Doña N. muchas veces nos dice que se siente sola y que hay días en que se encuentra sólo acompañada por su soledad y llora. “Mi familia ya no se acuerda de mí y nunca me vienen a ver. De cualquier modo ¿Yo, qué puedo hacer con eso?”
La única forma de soportar la soledad es aceptarla. Todos tenemos que aceptar nuestra soledad. En mi barrio aprendí que lo que más duele y lo que más miedo da, no es la falta de cosas, sino el miedo a quedarse solo. Y ese es un miedo que nos une a todos los seres humanos. Tenemos miedo de la soledad, pero al mismo tiempo no podemos escapar de ella. Por más que pertenezcamos a una comunidad o tengamos a nuestra familia y seres queridos con nosotros no podemos evitar la soledad. Y es precisamente en esa soledad donde sólo hay lugar para una presencia: la de Dios.
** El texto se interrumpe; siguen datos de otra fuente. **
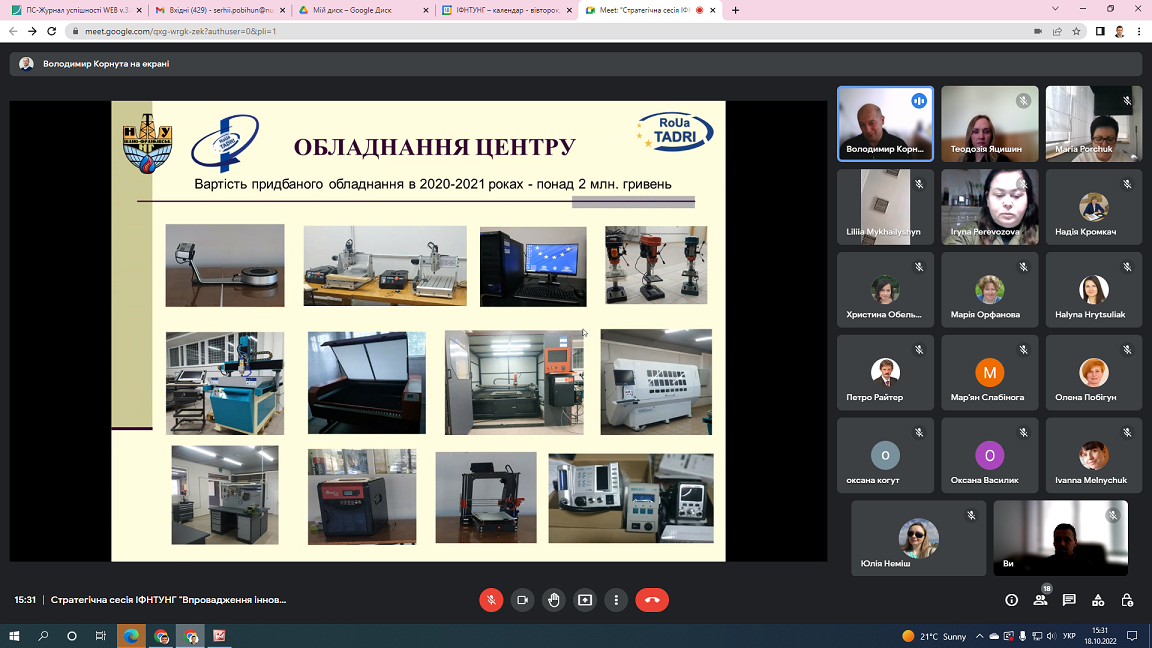
Task: Open new browser tab with plus button
Action: (736, 10)
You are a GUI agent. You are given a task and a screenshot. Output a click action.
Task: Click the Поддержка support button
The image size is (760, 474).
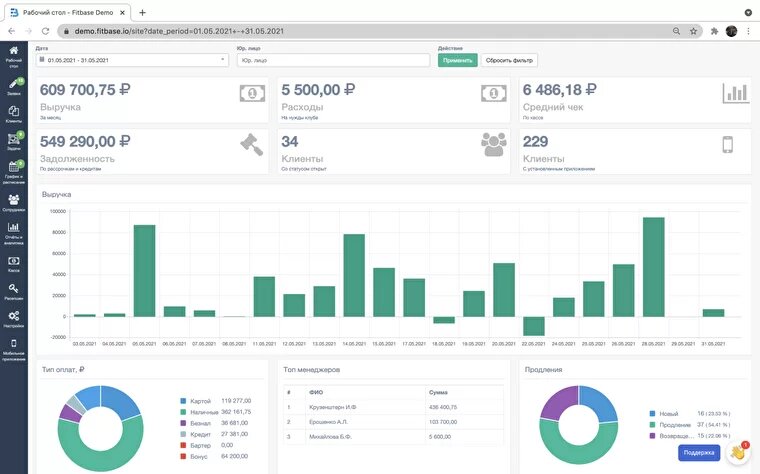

En este domingo nuestras soledades se encontraron. Nuestro almuerzo no acabó con los sufrimientos y la soledad de Doña N. y de W., pero sí les regaló instantes de felicidad y amistad. No soluciona la vida, no resuelve los problemas, pero vale la pena llenar una tarde con risas, con la alegría de compartir juntos la mesa y después cerrar los ojos por la noche con el corazón contento. Y tengo la certeza de que fue así, sobre todo después de escuchar las palabras de nuestra amiga: “antes de comer yo ya estaba satisfecha, porque mi corazón está lleno de alegría por compartir esta mesa de amistad con ustedes”.